If You Are Going Global, Which Country?

Wrong question, perhaps! Some of the times I asked the question, I got awkward pauses in return. This is a dinosaur question, so dated, reactions indicated: Going global means being on the Cloud, countries are totally irrelevant in this conversation.

As I wrote in an earlier post, Global or Multinational, I think this is one of the big mistakes companies make. Their assumption of flat world is totally off the mark. One has to touch the ground as long as they involve people from different nations as customers. This idea of 'global market', borrowed mostly from the playbook of hedge funds who seem to move money from one place to another seamlessly, does not apply to most businesses dealing with customers. One has to be 'national', multi-national if you like, because markets are national. And, that claim of being on the cloud is based on complete innocence of how marketing and product development work in real life.

Once I get past the mistaken assumption of 'unbearable lightness of business', I usually ask the question again: Which countries?

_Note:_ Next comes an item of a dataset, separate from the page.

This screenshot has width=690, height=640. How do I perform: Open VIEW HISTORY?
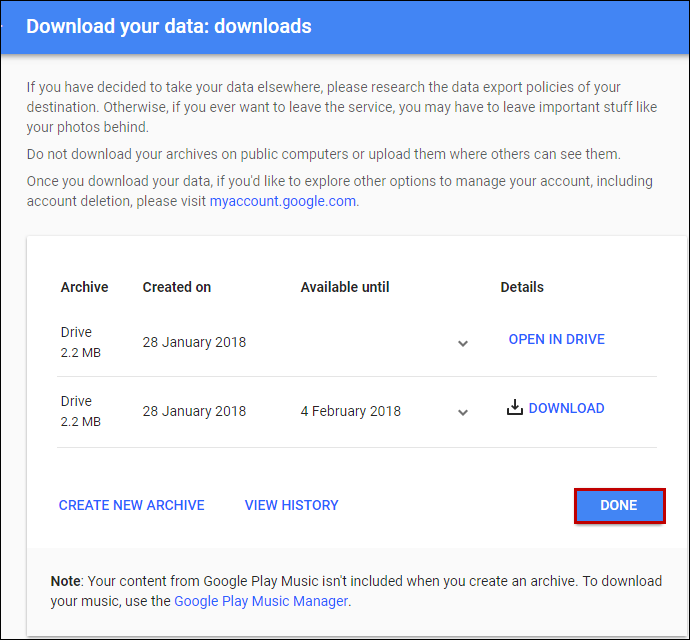(x=291, y=505)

However, even if the idea that nations are real and they have real bearings on consumer preferences and operating realities, many entrepreneurs have no clue how to choose the countries to focus on. The two criteria most used are where the founder may know someone and, somewhat less frequently, the size of the market. For all the professed love of data and objectivity, for small and medium businesses, chance acquaintances, often unqualified, remain the basis of choice of country to do business in. Size of the market often come a distant second, given the opportunistic, rather than strategic, nature of decision making in this particular decision area.

My point is not that the size of the market is not important. It is very important, but it is the starting point. In fact, it is often used as the empirical justification for accidental decisions, but for a real strategic approach, size of the market should be the conversation starter, before that size is qualified. It also should be mentioned that the size of the market is very difficult to establish, primarily when one is speaking about new products (where one could only guess how many people would buy the product or service) or new price points (size of the market is irrelevant if no one can afford the product).

One approach I would recommend at this point is to qualify the size of the market with the 'complexity' of market entry. To do this, I find Pankaj Ghemawat's framework - CAGE or Cultural, Administrative, Geographical and Administrative Difference - quite handy. Professor Ghemawat, who firmly believes in the persistence of national markets, suggests that the business of country choice is done on the careful considerations about 'distance', of which these are four dimensions. 

The Cultural Distance is well known, and there is a lot of literature on it already. Value systems, ideas of time and space, and ways of doing business vary from country to country. Indeed, there is some stereotyping involved in this, but let's say that it is possible to establish a model of 'normal behaviour' for each country. The problem is many executives are completely unaware of these differences, or worse, they believe cultural differences are peculiarities that are going to go away. This is part of the 'globalization apocalypse' thesis - that all markets would become like metropolitan markets (read US) over time - but the opposite seems to be happening everywhere: Cultures are diverging rather than converging. Understanding the Cultural 'distance', from home to target market of a business, is the starting point of a good 'Going Global' plan.

The Administrative Distance, which is about difference of Legal and Regulatory systems, is somewhat better appreciated, but many CEOs think that this is a matter of choosing good lawyers rather than devising strategies around it. However, it can quickly become problematic: For example, who would really know that transferring Dollars to a Country Representative's personal account may be okay in many countries but not in India, which has extensive Exchange Control mechanisms! One may be aware of Common Law and Civil Law traditions, but rarely we factor these in assessing which markets are most attractive for business, considering this is something which 'lawyers will sort out'. But this creates a 'distance', in ways of doing business, writing contracts, doing partnerships etc, which are day-to-day considerations of an enterprise.

The Geographical Distance is neglected for an altogether different reason: Because it is too obvious. But we know geographical distance matters, because countries are not just neatly drawn blobs of colour on a two-dimensional map, but they are about a million overlaps and interactions, exchanges, Diasporas and commonalities. Usually, countries trade more with their neighbours more than others (this is the problem with the argument that UK would offset any lost trade with EU by trading more with its global partners). The countries with poor relations with its neighbours - think of African nations or India - are working within a self-imposed field of constraint.

The final aspect, the Economic Distance, gets some consideration in strategy making. This is about looking at differences in Ability to Pay, Per Capita Income and factors such as these, but most companies would have a very superficial idea about these. The culprit in this case are indeed those over-excited reports that the consultancies bring out, often paid for by a national or regional development agency, which highlight the best case scenarios (and keep the rest for fine print). The whole world got excited about India's 300 million strong Middle Class, therefore, and completely overlooked the fact that someone with $5 a day may be considered Middle Class in India (compared to $20 a day benchmark in developed nations). 

In summary, a strategic approach to Market Opportunity should start with an appreciation of size of the market qualified by the 'Distance' followed by question 'Do I know someone there', rather than the other way around. Such an approach would also allow better planning of resources - a big and complex market like India may justify its own strategy and investment unlike some more familiar markets - and can save a lot of headache later. However, the starting point of all this is to abandon the 'globalisation illusion' that many companies remain enthralled with.